To address this issue, I would like to introduce the following netlink
poll.

After calling the datagram_poll, netlink poll checks the
NETLINK_S_CONGESTED status and rcv queue, and this make the user to be
readable once more even if the user has already emptied rcv queue. This
allows the user to be able to consume sk->sk_err value through
netlink_recvmsg, thus the situation described above can be avoided.

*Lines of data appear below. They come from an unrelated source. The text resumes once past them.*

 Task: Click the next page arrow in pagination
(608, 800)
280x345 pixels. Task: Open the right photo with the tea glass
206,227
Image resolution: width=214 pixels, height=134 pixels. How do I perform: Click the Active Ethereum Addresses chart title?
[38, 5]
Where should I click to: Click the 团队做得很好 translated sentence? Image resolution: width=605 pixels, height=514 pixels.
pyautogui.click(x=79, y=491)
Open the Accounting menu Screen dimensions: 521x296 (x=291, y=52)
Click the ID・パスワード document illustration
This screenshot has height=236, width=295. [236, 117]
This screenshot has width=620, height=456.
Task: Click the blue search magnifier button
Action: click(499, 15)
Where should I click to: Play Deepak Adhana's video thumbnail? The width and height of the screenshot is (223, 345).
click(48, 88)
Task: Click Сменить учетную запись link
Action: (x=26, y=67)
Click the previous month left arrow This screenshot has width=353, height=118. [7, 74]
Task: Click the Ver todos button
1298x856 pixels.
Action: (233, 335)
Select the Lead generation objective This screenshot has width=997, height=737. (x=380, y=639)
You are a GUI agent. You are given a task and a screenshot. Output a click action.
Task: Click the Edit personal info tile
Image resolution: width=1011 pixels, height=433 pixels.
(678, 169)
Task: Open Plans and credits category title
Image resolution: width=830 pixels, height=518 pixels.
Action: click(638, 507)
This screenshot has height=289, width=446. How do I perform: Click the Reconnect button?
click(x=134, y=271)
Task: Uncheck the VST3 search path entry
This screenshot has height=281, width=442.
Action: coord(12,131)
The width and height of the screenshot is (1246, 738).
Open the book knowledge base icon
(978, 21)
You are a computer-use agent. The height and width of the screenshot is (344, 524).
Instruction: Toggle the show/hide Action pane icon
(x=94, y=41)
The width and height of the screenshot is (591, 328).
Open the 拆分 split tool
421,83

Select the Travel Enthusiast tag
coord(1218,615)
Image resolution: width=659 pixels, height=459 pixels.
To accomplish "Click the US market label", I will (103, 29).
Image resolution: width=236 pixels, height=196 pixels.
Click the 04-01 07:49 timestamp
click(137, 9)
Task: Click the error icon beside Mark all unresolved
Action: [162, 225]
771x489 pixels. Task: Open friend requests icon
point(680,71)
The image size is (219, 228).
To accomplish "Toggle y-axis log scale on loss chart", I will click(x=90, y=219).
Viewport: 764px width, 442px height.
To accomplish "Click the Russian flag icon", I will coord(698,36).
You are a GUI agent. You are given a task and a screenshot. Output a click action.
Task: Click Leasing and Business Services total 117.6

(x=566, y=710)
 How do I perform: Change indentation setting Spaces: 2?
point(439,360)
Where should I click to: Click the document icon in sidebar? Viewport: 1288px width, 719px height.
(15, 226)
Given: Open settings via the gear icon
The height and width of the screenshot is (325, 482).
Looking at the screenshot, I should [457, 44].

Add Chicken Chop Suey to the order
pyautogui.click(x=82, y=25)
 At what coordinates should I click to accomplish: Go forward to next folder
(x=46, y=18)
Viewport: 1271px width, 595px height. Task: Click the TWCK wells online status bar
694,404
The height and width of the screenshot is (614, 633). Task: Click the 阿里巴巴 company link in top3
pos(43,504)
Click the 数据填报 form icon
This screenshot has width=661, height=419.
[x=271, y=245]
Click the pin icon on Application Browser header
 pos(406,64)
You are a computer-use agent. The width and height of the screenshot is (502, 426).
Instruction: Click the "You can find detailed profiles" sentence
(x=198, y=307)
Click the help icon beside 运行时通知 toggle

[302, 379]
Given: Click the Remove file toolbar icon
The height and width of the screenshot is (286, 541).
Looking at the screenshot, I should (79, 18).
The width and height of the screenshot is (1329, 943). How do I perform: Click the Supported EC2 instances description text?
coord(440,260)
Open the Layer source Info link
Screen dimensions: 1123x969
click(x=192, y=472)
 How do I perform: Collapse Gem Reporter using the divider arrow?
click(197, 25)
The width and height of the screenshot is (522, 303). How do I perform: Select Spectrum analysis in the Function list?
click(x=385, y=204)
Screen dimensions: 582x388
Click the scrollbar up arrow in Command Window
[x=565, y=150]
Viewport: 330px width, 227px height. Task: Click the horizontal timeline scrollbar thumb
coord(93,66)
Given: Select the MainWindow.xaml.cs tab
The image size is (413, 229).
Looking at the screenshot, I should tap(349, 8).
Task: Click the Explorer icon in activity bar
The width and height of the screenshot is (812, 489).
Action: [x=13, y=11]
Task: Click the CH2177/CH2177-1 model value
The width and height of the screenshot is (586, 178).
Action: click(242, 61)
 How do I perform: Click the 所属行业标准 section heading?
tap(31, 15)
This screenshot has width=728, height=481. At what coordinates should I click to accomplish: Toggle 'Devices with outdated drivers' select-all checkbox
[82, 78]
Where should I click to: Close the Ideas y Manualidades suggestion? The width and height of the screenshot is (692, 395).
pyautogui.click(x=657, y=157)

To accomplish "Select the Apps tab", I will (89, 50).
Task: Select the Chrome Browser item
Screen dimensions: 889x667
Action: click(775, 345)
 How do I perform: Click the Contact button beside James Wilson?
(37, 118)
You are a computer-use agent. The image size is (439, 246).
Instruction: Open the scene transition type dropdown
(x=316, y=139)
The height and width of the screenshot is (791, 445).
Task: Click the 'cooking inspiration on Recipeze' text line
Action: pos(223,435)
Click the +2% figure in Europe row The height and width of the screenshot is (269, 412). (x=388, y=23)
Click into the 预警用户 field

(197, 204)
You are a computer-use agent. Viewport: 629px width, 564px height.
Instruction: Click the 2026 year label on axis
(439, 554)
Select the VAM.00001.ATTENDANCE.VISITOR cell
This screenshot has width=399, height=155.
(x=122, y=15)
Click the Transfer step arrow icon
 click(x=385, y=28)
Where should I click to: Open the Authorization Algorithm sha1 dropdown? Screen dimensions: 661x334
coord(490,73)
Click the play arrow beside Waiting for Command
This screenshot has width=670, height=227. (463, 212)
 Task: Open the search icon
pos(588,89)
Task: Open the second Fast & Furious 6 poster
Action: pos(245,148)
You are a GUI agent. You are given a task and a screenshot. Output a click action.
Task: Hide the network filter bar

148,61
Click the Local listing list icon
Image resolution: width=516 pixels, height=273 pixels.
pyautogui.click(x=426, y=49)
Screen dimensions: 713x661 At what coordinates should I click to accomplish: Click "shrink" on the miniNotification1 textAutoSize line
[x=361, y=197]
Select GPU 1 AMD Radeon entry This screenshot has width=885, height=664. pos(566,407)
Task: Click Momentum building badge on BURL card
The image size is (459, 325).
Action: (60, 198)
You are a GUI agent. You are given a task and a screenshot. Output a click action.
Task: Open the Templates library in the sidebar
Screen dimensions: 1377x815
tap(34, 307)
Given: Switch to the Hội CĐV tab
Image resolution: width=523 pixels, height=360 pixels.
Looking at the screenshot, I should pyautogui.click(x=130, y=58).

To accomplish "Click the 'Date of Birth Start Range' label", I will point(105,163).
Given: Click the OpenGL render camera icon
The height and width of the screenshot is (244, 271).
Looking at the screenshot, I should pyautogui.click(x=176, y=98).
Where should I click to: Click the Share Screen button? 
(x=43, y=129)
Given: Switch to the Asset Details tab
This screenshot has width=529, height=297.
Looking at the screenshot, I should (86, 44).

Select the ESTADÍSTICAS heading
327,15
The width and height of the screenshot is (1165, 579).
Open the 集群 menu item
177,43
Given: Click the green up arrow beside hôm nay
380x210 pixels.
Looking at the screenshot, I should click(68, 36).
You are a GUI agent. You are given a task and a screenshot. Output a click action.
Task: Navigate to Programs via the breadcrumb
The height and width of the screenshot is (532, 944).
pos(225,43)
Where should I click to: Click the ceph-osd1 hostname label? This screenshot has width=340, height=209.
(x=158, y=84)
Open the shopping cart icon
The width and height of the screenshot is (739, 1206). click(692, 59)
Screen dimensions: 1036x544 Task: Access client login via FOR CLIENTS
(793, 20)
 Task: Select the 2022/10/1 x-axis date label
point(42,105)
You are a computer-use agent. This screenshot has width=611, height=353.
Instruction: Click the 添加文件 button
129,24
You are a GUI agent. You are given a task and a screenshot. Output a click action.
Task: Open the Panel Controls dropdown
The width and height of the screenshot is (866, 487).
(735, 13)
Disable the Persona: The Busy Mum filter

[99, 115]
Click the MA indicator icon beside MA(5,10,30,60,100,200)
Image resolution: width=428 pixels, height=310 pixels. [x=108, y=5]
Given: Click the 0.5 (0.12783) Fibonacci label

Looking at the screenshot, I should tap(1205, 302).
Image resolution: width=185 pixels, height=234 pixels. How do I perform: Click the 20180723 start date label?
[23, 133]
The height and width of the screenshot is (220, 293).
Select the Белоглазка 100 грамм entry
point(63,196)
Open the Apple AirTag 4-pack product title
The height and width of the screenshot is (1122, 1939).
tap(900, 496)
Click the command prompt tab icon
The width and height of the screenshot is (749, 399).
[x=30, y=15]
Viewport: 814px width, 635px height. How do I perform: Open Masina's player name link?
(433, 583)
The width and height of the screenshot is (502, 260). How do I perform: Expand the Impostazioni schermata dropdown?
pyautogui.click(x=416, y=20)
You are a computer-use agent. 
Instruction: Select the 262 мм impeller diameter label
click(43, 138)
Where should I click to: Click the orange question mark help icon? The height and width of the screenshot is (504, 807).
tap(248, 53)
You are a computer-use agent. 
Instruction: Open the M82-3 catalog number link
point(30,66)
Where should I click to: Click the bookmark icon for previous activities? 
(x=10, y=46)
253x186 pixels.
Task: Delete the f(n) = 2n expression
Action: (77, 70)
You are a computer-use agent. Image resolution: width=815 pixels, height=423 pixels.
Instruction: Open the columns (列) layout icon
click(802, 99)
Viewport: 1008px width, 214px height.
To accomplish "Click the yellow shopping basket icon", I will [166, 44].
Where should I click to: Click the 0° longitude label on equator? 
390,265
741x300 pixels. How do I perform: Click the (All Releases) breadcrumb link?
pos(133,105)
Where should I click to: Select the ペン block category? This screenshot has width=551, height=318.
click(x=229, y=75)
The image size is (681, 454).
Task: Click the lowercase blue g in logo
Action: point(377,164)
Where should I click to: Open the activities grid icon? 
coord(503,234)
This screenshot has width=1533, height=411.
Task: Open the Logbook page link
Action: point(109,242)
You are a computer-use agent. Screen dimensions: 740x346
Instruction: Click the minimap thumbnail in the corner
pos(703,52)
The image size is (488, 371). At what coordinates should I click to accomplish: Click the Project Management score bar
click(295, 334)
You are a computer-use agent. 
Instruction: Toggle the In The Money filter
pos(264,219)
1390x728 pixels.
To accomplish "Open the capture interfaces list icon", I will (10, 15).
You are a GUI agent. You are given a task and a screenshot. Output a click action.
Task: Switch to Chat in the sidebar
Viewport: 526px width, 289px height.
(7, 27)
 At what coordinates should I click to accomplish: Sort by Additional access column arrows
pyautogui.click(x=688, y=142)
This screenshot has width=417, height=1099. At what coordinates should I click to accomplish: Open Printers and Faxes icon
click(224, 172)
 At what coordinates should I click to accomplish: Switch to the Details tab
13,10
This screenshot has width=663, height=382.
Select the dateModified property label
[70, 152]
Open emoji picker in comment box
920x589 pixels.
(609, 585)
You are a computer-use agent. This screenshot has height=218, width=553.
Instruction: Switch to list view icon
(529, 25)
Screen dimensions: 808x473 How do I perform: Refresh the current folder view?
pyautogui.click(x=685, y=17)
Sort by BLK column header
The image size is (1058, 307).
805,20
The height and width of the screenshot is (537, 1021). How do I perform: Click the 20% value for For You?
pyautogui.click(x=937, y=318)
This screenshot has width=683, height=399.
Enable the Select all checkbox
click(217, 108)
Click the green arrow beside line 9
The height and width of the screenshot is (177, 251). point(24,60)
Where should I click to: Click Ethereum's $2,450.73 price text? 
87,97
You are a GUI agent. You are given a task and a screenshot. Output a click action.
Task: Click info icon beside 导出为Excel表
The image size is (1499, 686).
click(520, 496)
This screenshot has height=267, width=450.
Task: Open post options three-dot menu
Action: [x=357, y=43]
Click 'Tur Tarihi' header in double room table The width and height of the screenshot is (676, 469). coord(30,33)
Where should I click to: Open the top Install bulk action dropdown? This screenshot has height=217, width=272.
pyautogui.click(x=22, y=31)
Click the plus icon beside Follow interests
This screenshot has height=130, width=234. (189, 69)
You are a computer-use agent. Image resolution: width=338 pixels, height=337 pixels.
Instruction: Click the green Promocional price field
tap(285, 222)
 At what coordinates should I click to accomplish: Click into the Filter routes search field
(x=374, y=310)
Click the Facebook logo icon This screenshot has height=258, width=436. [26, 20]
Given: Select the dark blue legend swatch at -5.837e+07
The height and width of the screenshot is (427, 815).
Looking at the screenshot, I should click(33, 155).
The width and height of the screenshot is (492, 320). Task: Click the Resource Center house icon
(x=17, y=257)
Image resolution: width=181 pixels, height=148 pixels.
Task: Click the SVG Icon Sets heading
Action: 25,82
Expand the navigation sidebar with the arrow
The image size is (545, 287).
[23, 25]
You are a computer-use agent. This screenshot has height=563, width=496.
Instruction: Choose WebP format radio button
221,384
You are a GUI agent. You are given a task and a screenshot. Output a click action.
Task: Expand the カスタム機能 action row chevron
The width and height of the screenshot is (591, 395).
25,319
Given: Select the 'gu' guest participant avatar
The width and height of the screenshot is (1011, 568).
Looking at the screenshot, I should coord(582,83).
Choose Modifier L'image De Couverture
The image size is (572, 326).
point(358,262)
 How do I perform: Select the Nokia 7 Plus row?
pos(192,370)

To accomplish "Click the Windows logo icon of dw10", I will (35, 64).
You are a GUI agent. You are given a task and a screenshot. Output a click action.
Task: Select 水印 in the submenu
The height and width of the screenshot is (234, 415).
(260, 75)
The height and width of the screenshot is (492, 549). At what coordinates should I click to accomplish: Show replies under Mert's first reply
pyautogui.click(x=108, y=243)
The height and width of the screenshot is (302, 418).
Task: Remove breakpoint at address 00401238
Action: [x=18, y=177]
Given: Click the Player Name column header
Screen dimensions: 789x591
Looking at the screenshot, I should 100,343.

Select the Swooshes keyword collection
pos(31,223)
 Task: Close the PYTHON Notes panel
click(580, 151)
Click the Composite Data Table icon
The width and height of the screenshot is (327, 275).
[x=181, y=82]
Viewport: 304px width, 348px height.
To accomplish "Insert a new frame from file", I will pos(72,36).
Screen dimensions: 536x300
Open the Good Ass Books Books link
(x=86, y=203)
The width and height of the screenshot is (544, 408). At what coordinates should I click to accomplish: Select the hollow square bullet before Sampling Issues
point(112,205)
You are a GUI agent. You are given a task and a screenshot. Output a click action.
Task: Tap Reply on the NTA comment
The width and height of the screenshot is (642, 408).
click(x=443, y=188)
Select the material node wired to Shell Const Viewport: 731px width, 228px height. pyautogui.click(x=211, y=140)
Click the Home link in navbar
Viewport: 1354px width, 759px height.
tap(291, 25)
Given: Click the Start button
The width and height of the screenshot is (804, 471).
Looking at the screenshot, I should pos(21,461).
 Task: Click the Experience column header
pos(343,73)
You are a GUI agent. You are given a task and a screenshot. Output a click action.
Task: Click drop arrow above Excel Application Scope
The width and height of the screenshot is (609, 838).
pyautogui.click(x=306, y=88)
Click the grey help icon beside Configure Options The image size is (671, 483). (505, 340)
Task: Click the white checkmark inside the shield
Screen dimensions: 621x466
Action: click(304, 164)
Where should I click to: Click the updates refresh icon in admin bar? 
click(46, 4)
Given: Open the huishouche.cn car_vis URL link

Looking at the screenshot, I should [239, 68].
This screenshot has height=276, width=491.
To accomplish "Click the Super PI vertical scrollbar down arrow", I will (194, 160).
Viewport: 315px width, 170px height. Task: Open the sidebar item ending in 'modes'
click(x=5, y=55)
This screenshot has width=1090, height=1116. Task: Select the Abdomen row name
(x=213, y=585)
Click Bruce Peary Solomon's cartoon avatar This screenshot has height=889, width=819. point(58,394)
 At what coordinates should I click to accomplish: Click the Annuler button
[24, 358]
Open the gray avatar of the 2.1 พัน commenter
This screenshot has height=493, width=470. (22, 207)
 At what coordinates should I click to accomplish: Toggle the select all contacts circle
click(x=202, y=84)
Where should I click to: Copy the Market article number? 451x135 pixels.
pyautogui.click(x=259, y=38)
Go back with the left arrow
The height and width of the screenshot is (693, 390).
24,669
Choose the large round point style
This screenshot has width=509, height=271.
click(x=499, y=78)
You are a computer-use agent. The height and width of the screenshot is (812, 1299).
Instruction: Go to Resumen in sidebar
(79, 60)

Co-developed-by: Dong ha Kang <dongha7.kang@xxxxxxxxxxx>
Signed-off-by: Jong eon Park <jongeon.park@xxxxxxxxxxx>

---
v2:
- Add more detailed explanation.
---
net/netlink/af_netlink.c | 16 +++++++++++++++-
1 file changed, 15 insertions(+), 1 deletion(-)

diff --git a/net/netlink/af_netlink.c b/net/netlink/af_netlink.c
index eb086b06d60d..f08c10220041 100644
--- a/net/netlink/af_netlink.c
+++ b/net/netlink/af_netlink.c
@@ -2002,6 +2002,20 @@ static int netlink_recvmsg(struct socket *sock, struct msghdr *msg, size_t len,
return err ? : copied;
}

+static __poll_t netlink_poll(struct file *file, struct socket *sock,
+ poll_table *wait)
+{
+ __poll_t mask = datagram_poll(file, sock, wait);
+ struct sock *sk = sock->sk;
+ struct netlink_sock *nlk = nlk_sk(sk);
+
+ if (test_bit(NETLINK_S_CONGESTED, &nlk->state) &&
+ skb_queue_empty_lockless(&sk->sk_receive_queue))
+ mask |= EPOLLIN | EPOLLRDNORM;
+
+ return mask;
+}
+
static void netlink_data_ready(struct sock *sk)
{
BUG();
@@ -2803,7 +2817,7 @@ static const struct proto_ops netlink_ops = {
.socketpair = sock_no_socketpair,
.accept = sock_no_accept,
.getname = netlink_getname,
- .poll = datagram_poll,
+ .poll = netlink_poll,
.ioctl = netlink_ioctl,
.listen = sock_no_listen,
.shutdown = sock_no_shutdown,
--
2.25.1